>>>

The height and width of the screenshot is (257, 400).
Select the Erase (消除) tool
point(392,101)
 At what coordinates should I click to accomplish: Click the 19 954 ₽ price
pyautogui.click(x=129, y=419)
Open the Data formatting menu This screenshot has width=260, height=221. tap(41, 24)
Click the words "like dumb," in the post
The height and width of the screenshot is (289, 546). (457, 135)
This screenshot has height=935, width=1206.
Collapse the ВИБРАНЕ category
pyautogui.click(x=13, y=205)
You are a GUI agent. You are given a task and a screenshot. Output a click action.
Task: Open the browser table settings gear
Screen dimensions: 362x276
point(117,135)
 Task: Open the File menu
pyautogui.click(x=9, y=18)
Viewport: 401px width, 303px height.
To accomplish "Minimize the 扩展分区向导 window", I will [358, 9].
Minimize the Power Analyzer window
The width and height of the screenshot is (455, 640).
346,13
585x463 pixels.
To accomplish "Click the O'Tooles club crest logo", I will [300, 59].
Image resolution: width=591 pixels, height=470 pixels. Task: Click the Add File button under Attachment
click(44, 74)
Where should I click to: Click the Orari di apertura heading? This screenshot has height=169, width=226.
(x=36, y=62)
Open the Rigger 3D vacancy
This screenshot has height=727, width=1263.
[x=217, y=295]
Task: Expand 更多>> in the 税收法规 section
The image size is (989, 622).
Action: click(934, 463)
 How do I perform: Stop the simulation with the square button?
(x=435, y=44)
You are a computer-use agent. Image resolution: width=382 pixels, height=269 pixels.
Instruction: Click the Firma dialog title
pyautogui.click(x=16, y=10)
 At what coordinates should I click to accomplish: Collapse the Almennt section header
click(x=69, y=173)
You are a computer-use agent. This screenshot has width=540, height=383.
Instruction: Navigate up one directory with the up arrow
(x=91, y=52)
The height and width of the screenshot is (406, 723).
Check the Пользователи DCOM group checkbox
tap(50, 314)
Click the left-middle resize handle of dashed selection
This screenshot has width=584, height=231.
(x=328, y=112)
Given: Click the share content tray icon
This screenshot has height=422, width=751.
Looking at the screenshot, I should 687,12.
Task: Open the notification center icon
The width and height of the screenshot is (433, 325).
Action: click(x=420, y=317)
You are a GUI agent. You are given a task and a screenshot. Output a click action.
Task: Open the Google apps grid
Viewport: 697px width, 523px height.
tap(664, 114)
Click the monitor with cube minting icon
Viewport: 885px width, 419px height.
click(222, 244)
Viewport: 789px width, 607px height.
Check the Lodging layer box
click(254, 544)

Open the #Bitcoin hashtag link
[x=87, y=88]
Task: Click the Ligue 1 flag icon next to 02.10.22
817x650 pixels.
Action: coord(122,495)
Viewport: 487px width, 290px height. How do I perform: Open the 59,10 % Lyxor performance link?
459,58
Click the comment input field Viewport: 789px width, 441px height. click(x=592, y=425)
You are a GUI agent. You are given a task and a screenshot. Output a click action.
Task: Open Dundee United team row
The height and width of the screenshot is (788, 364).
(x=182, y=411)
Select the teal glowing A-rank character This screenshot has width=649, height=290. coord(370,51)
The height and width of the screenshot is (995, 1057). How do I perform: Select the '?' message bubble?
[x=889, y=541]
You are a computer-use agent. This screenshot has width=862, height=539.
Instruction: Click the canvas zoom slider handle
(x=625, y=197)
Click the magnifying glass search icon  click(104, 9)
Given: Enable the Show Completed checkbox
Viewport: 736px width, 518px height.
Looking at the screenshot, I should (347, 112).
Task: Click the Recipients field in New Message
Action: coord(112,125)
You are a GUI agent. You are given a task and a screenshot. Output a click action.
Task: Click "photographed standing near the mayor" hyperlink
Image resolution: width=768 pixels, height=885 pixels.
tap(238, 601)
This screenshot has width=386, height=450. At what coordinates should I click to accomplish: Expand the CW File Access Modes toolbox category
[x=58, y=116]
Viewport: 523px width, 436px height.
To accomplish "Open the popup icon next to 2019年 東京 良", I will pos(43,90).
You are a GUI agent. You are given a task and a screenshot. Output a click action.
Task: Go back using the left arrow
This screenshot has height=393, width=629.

<<<

> _Your goal_
Within the material above, copy exactly the lines from the line that holds "Instruction: Navigate up" up to and including the line that holds "Select the teal".

> _Exercise result_
Instruction: Navigate up one directory with the up arrow
(x=91, y=52)
The height and width of the screenshot is (406, 723).
Check the Пользователи DCOM group checkbox
tap(50, 314)
Click the left-middle resize handle of dashed selection
This screenshot has width=584, height=231.
(x=328, y=112)
Given: Click the share content tray icon
This screenshot has height=422, width=751.
Looking at the screenshot, I should 687,12.
Task: Open the notification center icon
The width and height of the screenshot is (433, 325).
Action: click(x=420, y=317)
You are a GUI agent. You are given a task and a screenshot. Output a click action.
Task: Open the Google apps grid
Viewport: 697px width, 523px height.
tap(664, 114)
Click the monitor with cube minting icon
Viewport: 885px width, 419px height.
click(222, 244)
Viewport: 789px width, 607px height.
Check the Lodging layer box
click(254, 544)

Open the #Bitcoin hashtag link
[x=87, y=88]
Task: Click the Ligue 1 flag icon next to 02.10.22
817x650 pixels.
Action: coord(122,495)
Viewport: 487px width, 290px height. How do I perform: Open the 59,10 % Lyxor performance link?
459,58
Click the comment input field Viewport: 789px width, 441px height. click(x=592, y=425)
You are a GUI agent. You are given a task and a screenshot. Output a click action.
Task: Open Dundee United team row
The height and width of the screenshot is (788, 364).
(x=182, y=411)
Select the teal glowing A-rank character This screenshot has width=649, height=290. coord(370,51)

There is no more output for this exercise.